UPDATED 16:01 EDT / MAY 12 2017

EMERGING TECH

Signzy Technologies mixes IBM Watson and blockchain to reduce financial fraud

In a bid to make it easier for the banking industry to keep track of customer identity, IBM Corp. announced Thursday that Bangalore, India-based financial firm Signzy Technologies Pvt. Ltd. will use IBM Watson’s cognitive computing capability with IBM Blockchain services to develop a digital trust platform.

The two technologies together would be used to assist banks to better follow Know Your Customer, or KYC, the industry anti-money laundering regulations mandated by the Reserve Bank of India. According to Signzy, the platform is expected to speed the identity verification process by as much as 80 percent—potentially taking the total process time from two weeks to two days.

“Cognitive computing has the potential to dramatically simplify digital trust processes throughout the financial services industry,” said Ankit Ratan, co-founder and chief executive officer of Signzy Technologies.

Signzy will use IBM Watson’s cognitive computing technology to take what is normally a manual process involving numerous employees poring over customer paperwork in order to compile them into a computer searchable trail of records. The objective of this process is to provide a customer identity history to help reduce fraud, money laundering, financing of terrorism and other illegal activities.

The platform will also use IBM Blockchain, a decentralized trusted ledger service, to establish a common protocol for secure records to store background checks and identity that will be used to reduce tampering.

To cover as much territory as possible, Signzy’s system will collect both structured and unstructured data about customer identity, including financial history, criminal records, court cases, aliases and government filings, in various formats. The system then automates filtering of records for what is relevant and what is not, for example ignoring divorce proceedings.

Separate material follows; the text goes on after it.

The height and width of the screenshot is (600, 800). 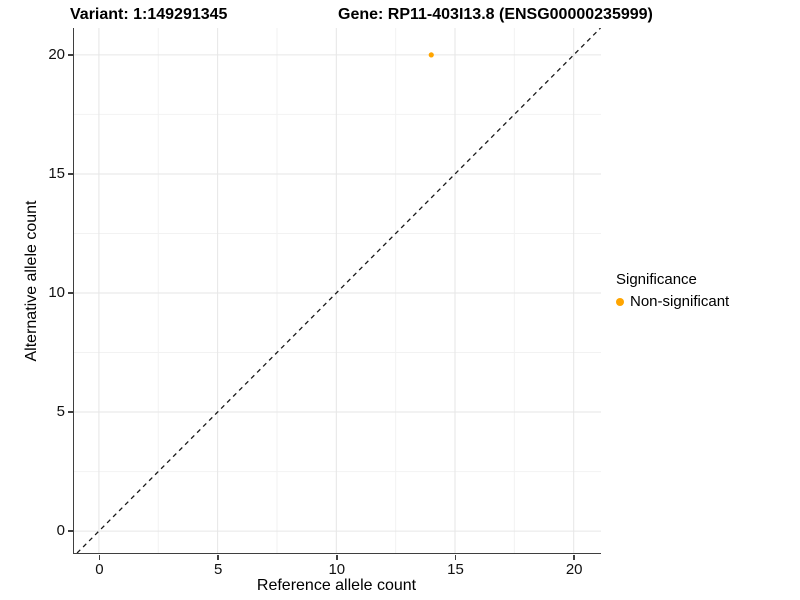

Banks will be able to upload both documents and images into the platform, which can interpret text and context using the IBM Watson Document Conversation Service. It will be capable of comparing photos to verify that a person’s documentation matches his or her appearance using the AlchemyVision Service. The system can also ingest video and audio content by applying speech to text.

Documents and analysis stored in the blockchain would become part of a secure trusted ledger designed to both cryptographically protect private customer information and reduce the risk of identity theft and fraud.

As the system is designed to detect fraudulent and illegal activity, Signzy has primed the platform with common examples of both normal behavior and red flags. The expectation is that the system will apply this basic framework to incoming data in order to identify anomalies and generate a “forgery score.”

Furthermore, IBM Watson’s cognitive computing capability will apply machine learning processes based on this historical priming to current incoming data giving it the ability to detect as-yet unknown types of fraud, financial trickery or criminal behavior.

The company also hopes that because it is using machine learning to provide the verification process, it should mitigate the risk of human error or corruption.